Galaxy | Tool Preview

footprint (version 1.0.0)
The version of genome against which the reads were aligned.
e.g. CTCF

Purpose

This is a pipeline to find transcription factor footprints in ATAC-seq or DNase-seq data.


Inputs

alignment bam file
  • A bam file from the ATAC-seq or DNase-seq experiment.
chromosome length
  • A tab delimited file with 2 columns.
  • The first column is the chromosome name and the second column is the chromosome length for the appropriate organism and genome build.
  • Example: chr1 10000000
coordinates of motif
  • A 6-column bed file with the coordinates of motif matches (eg resulting from scanning the genome with a PWM) for the transcription factor of interest.
  • The 6 columns should contain chromosome, start coordinate, end coordinate, name, score and strand information in this order. The coordinates should be closed (1-based).
  • Example: chr1 24782 24800 . 11.60 -
  • There should not be any additional columns.
transcription factor
  • The name of the transcription factor of interest supplied by the user, e.g. CTCF.
cleavage/transposition bias
  • The cleavage/transposition bias of the different protocols, for all 6-mers.
  • Provided options: ATAC, DNase double hit or DNase single hit protocols.
coordinates of ChIP-seq peaks
  • A file with the coordinates of the ChIP-seq peaks for the transcription factor of interest.
  • The format is flexible as long as the first 3 columns (chromosome, start coordinate, end coordinate) are present.
  • Example: chr1 237622 237882
number of components
  • Total number of footprint and background components that should be learned from the data.
  • Options are 2 (1 fp and 1 bg) and 3 (2 fp and 1 bg) components.
background components
  • The mode of initialization for the background component.

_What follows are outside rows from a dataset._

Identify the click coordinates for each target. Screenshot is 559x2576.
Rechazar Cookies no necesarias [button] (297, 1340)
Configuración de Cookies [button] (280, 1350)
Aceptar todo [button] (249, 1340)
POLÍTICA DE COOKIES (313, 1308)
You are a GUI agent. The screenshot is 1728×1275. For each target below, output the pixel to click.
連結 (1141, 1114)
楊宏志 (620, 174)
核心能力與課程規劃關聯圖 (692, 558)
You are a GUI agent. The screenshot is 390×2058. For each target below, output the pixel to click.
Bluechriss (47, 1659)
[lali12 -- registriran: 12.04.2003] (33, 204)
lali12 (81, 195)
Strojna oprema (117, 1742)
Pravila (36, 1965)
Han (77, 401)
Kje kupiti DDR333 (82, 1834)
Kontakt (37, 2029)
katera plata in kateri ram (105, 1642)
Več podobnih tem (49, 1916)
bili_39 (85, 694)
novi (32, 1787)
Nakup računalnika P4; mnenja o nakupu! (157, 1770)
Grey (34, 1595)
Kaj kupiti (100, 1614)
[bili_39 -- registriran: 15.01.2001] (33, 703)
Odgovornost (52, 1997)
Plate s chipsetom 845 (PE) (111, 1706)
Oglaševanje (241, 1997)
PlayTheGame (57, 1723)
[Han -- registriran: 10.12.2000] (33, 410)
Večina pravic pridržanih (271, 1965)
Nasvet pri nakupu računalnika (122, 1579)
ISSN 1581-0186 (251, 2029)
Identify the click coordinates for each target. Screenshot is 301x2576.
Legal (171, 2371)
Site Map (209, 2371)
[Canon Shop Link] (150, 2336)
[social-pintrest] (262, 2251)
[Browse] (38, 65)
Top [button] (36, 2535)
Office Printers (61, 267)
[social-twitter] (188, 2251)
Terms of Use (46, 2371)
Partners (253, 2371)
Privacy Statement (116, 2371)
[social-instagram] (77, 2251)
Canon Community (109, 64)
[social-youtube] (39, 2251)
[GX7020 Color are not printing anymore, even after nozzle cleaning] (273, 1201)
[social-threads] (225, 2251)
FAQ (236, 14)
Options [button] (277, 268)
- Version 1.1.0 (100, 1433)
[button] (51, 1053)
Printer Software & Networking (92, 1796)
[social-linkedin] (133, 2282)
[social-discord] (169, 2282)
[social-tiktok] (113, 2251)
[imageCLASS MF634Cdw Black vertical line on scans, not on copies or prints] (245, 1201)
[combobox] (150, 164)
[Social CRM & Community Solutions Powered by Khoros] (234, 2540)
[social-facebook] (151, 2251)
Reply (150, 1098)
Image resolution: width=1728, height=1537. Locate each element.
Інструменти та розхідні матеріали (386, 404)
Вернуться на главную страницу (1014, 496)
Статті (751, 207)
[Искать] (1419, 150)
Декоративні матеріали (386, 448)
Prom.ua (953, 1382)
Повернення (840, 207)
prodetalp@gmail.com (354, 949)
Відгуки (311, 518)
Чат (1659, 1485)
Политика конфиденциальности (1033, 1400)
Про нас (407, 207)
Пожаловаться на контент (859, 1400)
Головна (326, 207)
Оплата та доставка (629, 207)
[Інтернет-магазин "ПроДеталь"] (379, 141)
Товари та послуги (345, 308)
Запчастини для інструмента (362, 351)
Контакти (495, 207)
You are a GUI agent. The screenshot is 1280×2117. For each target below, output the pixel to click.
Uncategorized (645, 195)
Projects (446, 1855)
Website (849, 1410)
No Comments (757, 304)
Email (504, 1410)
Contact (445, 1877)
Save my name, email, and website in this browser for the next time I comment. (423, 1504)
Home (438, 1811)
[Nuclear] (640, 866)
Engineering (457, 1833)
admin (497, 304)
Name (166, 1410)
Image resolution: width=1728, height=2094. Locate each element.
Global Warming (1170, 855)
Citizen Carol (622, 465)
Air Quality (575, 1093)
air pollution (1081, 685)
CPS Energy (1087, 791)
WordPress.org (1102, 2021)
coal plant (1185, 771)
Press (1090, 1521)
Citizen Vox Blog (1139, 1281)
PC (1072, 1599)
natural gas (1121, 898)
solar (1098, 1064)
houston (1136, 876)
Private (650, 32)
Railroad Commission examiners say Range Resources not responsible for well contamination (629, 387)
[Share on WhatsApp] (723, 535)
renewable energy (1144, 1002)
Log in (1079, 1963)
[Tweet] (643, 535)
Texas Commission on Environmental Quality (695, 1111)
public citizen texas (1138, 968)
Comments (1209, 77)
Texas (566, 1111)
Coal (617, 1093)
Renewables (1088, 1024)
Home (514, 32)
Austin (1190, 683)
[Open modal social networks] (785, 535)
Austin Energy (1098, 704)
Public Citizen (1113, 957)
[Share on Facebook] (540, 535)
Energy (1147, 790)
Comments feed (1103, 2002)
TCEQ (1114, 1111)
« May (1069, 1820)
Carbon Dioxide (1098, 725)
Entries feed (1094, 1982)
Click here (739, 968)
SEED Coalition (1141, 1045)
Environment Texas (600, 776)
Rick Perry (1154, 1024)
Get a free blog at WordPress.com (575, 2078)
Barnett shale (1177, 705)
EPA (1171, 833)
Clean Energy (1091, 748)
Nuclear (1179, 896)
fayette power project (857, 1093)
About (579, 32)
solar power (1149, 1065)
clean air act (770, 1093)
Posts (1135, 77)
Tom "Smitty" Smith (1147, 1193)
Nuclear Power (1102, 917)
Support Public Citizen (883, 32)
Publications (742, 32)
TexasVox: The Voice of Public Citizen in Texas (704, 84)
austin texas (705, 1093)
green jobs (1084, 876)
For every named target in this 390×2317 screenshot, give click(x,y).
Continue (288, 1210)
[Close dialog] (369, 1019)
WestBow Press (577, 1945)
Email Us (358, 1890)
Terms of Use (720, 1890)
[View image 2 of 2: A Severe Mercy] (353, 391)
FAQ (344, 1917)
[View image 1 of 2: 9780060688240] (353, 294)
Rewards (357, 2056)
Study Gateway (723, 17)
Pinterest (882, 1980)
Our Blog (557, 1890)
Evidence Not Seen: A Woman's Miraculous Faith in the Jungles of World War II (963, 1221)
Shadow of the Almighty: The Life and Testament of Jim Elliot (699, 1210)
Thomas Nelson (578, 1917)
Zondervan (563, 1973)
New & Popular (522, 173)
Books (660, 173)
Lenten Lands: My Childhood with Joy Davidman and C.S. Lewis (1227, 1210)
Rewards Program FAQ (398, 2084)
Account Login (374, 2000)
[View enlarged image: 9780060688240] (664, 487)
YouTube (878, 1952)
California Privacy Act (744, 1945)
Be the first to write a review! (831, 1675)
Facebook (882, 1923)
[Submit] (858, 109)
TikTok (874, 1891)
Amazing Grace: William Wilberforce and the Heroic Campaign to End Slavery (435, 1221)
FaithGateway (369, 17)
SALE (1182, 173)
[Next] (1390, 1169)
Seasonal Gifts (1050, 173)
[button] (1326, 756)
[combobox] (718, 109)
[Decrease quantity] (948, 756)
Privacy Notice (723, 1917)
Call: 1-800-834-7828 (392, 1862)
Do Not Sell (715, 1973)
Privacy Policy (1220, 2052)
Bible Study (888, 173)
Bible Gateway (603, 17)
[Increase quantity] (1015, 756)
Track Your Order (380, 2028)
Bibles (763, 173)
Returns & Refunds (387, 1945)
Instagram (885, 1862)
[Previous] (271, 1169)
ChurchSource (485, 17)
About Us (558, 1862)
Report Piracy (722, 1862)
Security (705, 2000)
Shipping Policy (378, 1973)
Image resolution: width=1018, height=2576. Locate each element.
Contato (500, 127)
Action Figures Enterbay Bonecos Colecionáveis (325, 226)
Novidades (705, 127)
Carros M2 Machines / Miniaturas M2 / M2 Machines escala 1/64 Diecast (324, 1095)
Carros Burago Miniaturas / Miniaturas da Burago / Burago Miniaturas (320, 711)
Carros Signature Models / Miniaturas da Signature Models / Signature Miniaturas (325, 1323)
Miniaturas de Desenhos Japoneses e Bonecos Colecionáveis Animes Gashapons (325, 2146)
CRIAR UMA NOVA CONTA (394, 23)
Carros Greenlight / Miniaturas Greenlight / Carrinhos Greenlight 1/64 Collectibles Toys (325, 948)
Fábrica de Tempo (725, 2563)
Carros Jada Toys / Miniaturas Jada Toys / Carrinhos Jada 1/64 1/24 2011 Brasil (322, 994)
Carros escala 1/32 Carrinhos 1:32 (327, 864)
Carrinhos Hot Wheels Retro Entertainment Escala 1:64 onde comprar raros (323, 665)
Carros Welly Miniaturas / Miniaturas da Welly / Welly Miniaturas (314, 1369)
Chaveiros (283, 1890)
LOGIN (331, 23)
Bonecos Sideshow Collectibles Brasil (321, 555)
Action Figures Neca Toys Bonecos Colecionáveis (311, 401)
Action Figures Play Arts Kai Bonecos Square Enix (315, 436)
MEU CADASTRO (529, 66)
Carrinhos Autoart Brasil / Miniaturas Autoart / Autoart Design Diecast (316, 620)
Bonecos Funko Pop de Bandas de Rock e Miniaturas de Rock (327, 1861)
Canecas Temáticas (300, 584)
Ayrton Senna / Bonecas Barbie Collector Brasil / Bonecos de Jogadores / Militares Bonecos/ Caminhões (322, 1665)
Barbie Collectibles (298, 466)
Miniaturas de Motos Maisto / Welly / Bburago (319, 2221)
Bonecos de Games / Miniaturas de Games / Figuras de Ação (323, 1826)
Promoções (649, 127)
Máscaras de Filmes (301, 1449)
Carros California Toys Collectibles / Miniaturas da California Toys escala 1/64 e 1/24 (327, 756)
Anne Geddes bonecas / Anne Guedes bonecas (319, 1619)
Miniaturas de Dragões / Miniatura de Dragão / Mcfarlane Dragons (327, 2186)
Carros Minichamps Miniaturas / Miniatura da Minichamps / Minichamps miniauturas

Options are "Flat" or "Seq".
  • Choosing "Flat" initializes this component as a uniform distribution.
  • Choosing "Seq" initializes it as the signal profile that would be expected solely due to the protocol bias (given by the cleavage/transposition bias file).
fixed background component
  • Whether the background component should be kept fixed.
  • Options are TRUE or FALSE.
  • Setting "TRUE" keeps this component fixed, whereas setting "FALSE" lets it be reestimated during training.
  • In general, if the background is estimated from bias (option "Seq"), it is recommended to keep it fixed.

Outputs

results
  • The results of the footprinting analysis.
  • The first 6 columns harbor the motif information (identical to the 'coordinates of motif').
  • The 7th column has the footprint score (log-odds of footprint versus background) for each motif instance.
  • The following columns show the probabilities for the individual footprint and background components.
parameters
  • Gives the trained parameters for the footprint and background components.
  • It includes as many lines as components (eg the first line has the parameters for the first component).
plot 1
  • A plot with two panels, showing the initial components above and the final trained components below.
  • The plotted values for the final components are given in the 'parameters' output file explained above.
plot 2
  • A plot only with the final trained components.
  • In a model where 2 components are used, this plot is identical to the bottom panel in plot1.
  • When 3 components are used, this plot shows the weighted average of the 2 footprint components as the final footprint profile.